Cameron Passmore: It's breaking your flow. But here's an example where someone could listen to that conversation, which was 45 minutes long or something, and benefit from you spending hours of reading, researching, thinking, noodling, working with other people to get their feedback on this. For someone to spend 45 minutes to learn about this, that's a lot of time for the average person, given what is going on in everybody's lives.
Ben Felix: True.
Cameron Passmore: It's an interesting observation that people can spend that amount of time to benefit from the amount of time that you spend behind this getting into flow, and they can get into flow in this in 45 minutes. So, it's pretty cool.
Ben Felix: Yeah, that is cool.
Cameron Passmore: That's great. All right. Let's go to our conversation now with our very good friend, Larry Swedroe.
Ben Felix: Let's go.
Cameron Passmore: Larry. Welcome back to the Rational Reminder.
Larry Swedroe: My pleasure. Always great to be with you, Cameron and Ben.
Cameron Passmore: Yeah. It's so great to have you as part of the reading challenge, because you're such an avid reader and a prolific author. So, we're super excited to have you join us.
Larry Swedroe: Yeah. Thanks.
Cameron Passmore: Tell us off the top, why do you think reading is so important?
Larry Swedroe: I'll even start by saying, I think one of the greatest gifts I gave my children was the love of reading. We would sit and read with them all hours of the day and a night, to give them that love, because I think it's so important. One, just from your profession, that's how you learn. You keep an open mind, you keep reading. And I like to read things that don't happen to agree with my preconceived notions to make sure I'm learning something new, and like all smart people, when you learn that you were wrong about something, you change your mind.
I read a lot of investment books on the business side, having run companies and been a leader of organizations.
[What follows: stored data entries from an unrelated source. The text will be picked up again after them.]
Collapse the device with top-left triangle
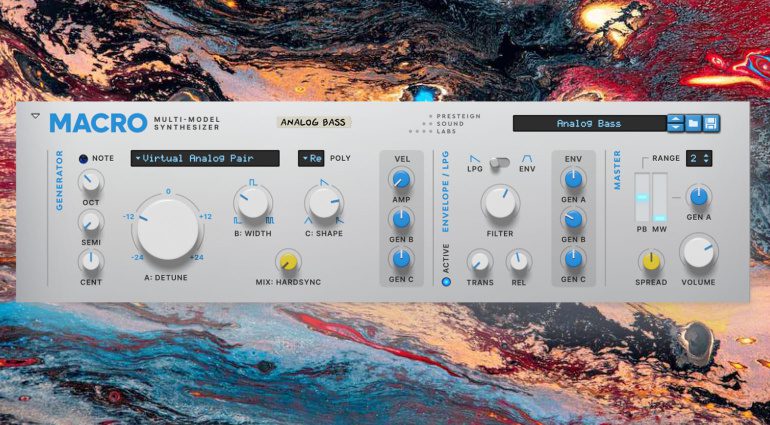This screenshot has width=770, height=425. (36, 116)
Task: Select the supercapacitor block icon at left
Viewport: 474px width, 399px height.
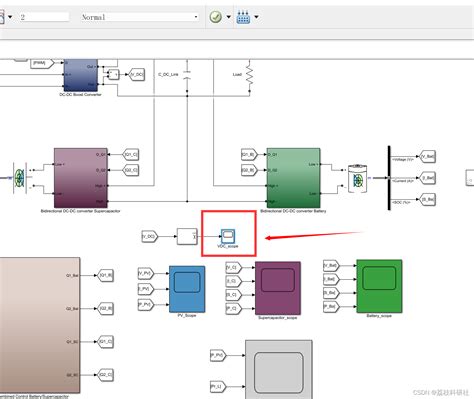Action: [20, 178]
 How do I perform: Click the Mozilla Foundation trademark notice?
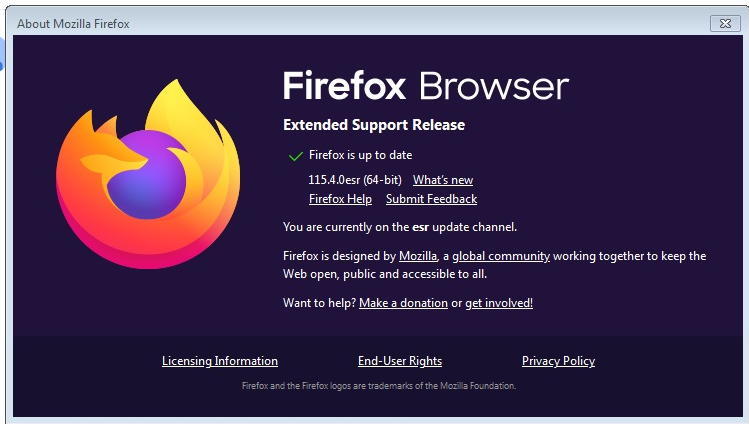click(379, 386)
I also read a lot on leadership issues and how to work with employees and stuff. Then I read a lot of history and historical fiction because I want to learn from that and enjoy also just that. Then I'll read just for pure pleasure, mysteries, spy novels, whatever, it doesn't matter. If you give me a good book, I will read it and try to make lots of time every day to read.
Ben Felix: Larry, can you describe your reading habit?
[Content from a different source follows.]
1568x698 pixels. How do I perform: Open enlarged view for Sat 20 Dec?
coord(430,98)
Larry Swedroe: Yeah, sure. Whenever I don't have something to do, I'll pick up my book, but I'm pretty disciplined every day, at least sitting down for a half hour or an hour. Whenever I have to go visit a doctor, for example, I've got a book with me, so I'm not doing anything I'm using that time. When I travel for business, I've always got at least two books in case the plane is late. I've even been on Tauck tours, which is kind of upscale travel for two weeks, and I'll take like six or eight books with me, because I'll plenty of time read on the bus and the planes and the hotel rooms. I read whenever there's any spare time, even when I'm watching like the NCAA tournament, in between commercials, I'll read a few pages.
Cameron Passmore: So, I'm curious about the tactics that you use for capturing the ideas from what you read so that you can use them later. How do you do that?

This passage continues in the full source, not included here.